After gathering and analyzing 10,000 manager observations including performance reviews, surveys, and nominations for top-manager awards and recognition, Google stumbled upon a realization that surprised many--even its former senior vice president of people operations, Laszlo Bock.
In a New York Times article that revealed the findings, Bock acknowledged that the company had historically hired managers or promoted people who exhibited a higher level of technical expertise than others. "It turns out that that's absolutely the least important thing," Bock says. "It's important, but pales in comparison. Much more important is just making that connection and being accessible."
Bock's team didn't stop there. Upon further analysis of the findings, they narrowed in on the "Eight Habits of Highly Effective Google Managers." Although technical skills made the list, it came in dead last. Here is a complete list via Business Insider (listed in order of importance):
- Be a good coach;
- empower your team and don't micromanage;
- express interest in employee's success and well-being;
- be productive and results-oriented;
- be a good communicator and listen to your team;
- help your employees with career development;
- have a clear vision and strategy for the team; and
- have key technical skills, so you can help advise the team.

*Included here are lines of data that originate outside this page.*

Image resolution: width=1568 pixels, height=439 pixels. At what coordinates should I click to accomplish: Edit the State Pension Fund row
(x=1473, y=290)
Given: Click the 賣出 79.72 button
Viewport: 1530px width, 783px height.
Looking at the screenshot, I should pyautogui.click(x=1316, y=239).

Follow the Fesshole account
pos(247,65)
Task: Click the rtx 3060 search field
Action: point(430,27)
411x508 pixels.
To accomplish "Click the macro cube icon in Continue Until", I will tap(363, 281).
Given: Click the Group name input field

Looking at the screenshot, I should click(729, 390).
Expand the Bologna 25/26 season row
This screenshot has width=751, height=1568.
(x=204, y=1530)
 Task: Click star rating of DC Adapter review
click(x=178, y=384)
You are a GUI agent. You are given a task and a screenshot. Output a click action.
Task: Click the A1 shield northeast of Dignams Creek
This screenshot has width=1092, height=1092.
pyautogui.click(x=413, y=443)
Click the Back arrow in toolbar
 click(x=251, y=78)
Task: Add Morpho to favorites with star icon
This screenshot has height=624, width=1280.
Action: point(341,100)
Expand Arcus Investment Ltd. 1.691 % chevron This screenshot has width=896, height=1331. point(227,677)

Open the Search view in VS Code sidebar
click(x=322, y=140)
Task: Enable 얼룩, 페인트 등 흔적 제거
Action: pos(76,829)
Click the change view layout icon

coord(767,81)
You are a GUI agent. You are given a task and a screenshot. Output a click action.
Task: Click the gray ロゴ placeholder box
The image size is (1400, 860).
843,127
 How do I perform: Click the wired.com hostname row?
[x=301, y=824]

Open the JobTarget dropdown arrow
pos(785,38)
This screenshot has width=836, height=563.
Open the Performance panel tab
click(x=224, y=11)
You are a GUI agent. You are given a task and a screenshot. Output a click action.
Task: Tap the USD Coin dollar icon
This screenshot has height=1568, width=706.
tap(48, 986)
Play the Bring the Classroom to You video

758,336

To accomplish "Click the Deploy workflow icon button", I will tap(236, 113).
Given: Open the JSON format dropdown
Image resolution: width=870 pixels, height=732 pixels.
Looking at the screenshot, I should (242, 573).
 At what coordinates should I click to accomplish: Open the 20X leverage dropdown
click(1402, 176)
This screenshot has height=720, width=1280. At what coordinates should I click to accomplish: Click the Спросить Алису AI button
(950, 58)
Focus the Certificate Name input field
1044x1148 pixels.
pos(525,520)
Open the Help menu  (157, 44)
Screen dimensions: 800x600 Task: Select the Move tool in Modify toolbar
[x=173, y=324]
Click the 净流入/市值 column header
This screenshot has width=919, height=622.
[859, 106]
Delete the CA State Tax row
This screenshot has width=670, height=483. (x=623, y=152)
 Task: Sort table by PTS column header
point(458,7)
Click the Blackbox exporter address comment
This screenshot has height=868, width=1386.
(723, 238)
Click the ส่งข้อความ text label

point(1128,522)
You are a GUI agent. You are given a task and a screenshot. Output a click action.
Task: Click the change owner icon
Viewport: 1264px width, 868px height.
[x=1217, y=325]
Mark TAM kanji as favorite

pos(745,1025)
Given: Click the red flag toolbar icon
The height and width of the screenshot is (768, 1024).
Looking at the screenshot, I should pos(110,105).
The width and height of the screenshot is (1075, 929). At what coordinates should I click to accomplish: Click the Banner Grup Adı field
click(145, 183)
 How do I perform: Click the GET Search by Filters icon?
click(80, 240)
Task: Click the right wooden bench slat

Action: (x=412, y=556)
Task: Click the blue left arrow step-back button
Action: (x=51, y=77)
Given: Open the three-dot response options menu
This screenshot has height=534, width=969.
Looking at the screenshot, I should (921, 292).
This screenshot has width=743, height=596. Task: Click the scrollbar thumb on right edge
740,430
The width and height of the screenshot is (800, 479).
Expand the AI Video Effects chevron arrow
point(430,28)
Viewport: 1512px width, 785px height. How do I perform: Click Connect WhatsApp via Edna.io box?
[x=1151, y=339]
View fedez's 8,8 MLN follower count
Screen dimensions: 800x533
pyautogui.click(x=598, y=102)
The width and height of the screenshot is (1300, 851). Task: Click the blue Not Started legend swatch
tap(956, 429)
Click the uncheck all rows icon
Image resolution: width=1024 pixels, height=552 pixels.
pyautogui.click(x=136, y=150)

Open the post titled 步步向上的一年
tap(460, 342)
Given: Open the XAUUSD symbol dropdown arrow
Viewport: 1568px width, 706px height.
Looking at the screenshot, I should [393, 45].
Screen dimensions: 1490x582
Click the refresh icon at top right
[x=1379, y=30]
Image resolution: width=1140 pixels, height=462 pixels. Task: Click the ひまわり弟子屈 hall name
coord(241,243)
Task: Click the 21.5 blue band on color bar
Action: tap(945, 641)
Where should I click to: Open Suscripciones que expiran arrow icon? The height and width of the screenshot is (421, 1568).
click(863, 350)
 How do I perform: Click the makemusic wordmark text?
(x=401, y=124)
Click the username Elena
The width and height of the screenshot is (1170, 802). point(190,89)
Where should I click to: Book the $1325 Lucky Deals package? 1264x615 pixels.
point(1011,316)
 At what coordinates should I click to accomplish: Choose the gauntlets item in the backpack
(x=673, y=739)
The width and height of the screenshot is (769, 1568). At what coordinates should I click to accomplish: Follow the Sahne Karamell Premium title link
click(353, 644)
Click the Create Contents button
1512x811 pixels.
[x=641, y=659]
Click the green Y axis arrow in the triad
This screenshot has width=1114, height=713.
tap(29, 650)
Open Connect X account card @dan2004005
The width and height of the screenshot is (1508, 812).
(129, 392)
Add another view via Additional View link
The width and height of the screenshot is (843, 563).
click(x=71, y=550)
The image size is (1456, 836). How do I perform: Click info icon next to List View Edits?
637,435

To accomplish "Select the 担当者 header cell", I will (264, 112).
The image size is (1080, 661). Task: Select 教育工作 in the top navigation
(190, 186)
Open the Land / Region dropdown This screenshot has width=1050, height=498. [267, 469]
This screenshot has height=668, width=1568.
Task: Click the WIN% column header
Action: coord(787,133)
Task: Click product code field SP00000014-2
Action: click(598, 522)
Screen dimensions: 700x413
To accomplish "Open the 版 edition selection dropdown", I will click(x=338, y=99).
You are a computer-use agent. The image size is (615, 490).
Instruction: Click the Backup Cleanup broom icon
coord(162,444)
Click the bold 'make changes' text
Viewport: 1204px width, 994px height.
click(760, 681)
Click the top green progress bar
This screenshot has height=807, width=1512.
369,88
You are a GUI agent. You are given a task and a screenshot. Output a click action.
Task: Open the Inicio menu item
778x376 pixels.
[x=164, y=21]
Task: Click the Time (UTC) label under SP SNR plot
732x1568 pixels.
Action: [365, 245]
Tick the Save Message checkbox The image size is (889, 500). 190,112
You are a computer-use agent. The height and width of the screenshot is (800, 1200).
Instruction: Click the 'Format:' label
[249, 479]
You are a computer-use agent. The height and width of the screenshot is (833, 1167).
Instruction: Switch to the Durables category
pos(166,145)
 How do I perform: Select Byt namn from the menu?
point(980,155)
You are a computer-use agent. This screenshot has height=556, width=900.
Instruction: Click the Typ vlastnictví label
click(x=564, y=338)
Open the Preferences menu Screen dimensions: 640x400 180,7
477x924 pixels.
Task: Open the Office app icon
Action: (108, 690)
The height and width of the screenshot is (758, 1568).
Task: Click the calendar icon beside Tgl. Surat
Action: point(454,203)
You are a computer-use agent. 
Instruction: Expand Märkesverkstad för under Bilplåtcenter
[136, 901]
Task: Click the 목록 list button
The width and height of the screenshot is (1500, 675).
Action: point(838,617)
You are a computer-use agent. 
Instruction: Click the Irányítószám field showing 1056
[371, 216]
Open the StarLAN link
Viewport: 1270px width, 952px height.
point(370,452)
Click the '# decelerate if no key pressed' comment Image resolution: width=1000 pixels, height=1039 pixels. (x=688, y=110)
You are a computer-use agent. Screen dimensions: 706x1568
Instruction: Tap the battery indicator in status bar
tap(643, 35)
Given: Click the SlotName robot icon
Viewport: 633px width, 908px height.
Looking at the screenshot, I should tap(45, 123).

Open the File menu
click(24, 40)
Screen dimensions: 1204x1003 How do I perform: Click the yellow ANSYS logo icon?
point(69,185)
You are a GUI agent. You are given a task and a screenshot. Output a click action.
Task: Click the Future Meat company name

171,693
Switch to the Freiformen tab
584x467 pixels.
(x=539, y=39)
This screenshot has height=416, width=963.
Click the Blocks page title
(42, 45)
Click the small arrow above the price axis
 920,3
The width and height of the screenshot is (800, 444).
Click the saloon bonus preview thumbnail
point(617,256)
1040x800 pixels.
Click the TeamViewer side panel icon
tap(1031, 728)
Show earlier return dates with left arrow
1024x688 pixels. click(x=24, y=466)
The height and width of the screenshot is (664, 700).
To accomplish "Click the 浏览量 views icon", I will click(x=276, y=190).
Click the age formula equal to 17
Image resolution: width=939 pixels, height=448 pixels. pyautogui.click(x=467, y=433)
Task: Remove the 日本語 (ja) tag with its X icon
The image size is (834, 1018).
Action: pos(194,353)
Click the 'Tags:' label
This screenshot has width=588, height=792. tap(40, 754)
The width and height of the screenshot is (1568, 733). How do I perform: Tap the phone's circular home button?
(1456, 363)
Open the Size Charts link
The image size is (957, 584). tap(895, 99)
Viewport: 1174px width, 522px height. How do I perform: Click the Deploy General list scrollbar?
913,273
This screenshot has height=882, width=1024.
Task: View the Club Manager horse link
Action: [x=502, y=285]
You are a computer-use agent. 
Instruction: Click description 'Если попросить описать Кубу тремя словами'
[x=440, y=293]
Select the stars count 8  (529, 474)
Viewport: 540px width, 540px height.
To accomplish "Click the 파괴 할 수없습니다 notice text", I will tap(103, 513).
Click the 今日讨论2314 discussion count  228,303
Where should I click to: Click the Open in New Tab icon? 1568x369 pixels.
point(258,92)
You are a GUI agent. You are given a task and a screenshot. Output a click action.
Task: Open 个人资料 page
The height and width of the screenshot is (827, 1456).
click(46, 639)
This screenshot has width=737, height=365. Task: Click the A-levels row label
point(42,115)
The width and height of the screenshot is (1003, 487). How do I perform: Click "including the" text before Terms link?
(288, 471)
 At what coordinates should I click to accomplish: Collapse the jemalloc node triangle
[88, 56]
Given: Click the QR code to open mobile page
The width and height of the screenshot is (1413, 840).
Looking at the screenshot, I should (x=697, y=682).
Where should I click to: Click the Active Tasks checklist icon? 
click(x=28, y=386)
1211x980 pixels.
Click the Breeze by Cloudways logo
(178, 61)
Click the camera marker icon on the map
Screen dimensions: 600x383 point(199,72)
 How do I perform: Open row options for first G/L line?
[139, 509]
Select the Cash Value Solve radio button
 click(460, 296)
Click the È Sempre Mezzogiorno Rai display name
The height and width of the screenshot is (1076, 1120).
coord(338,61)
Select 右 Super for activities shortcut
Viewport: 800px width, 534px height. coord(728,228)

If those weren't shocking enough, upon further examination of the most important habits of effective managers, Bock's group came to the following conclusions.
1. What employees valued most were even-keeled bosses.
We've all had bosses lose their cool. Although no one is impervious to the occasional stress overload, the truth is even a single occurrence can add layers of unnecessary anxiety to your employees' already overloaded mental bandwidth. With the amount of variability and craziness that already comes with work, employees appreciate managers who are patient, poised, and positive. In environments that already lend themselves to stress, bosses who are regularly intense, high-strung, and impatient intensify challenging professions.
2. Manager's who helped people puzzle through problems were more effective.
The transition to leadership also requires a transformation of thought. Managers have to redirect their focus from the "work" to their staff. Effective managers take care of their people, understanding that their people take care of the work. This is the key to scaling your technical-self as a manager.
Although he's not typically associated with management best practices, Benjamin Franklin showed mastery with this quote: "Tell me and I forget, teach me and I may remember, involve me and I learn."
Yes, I know it's time-consuming. I know you have a million other things on your plate. However, collaborating and supporting your employees in this way pays dividends with each "puzzle" you help them solve. Not only is the work done consistently with your expectations, but your employees observe skills and traits vital to their success. Think of each "puzzle" as an investment in your employee's future.
3. Top-performing managers took an interest in employees' lives and careers.
Great managers earn respect, engagement, and outstanding effort from their staff. Great mentors and friends gain the trust, loyalty, and appreciation of those they associate with. Now imagine these roles fused together (yep -- a Super Boss). Now, I'm not saying you have to be best buddies with your employees. However, managers who truly care about their employees' success and well-being take an interest in their lives.
Imagine how far someone would go for a Super Boss.
Although promotions usually come as a result of technical mastery, to be effective in your new role as a manager, you'll have to wear a different hat. Shift your focus to your people, and I promise, you'll see a significant return.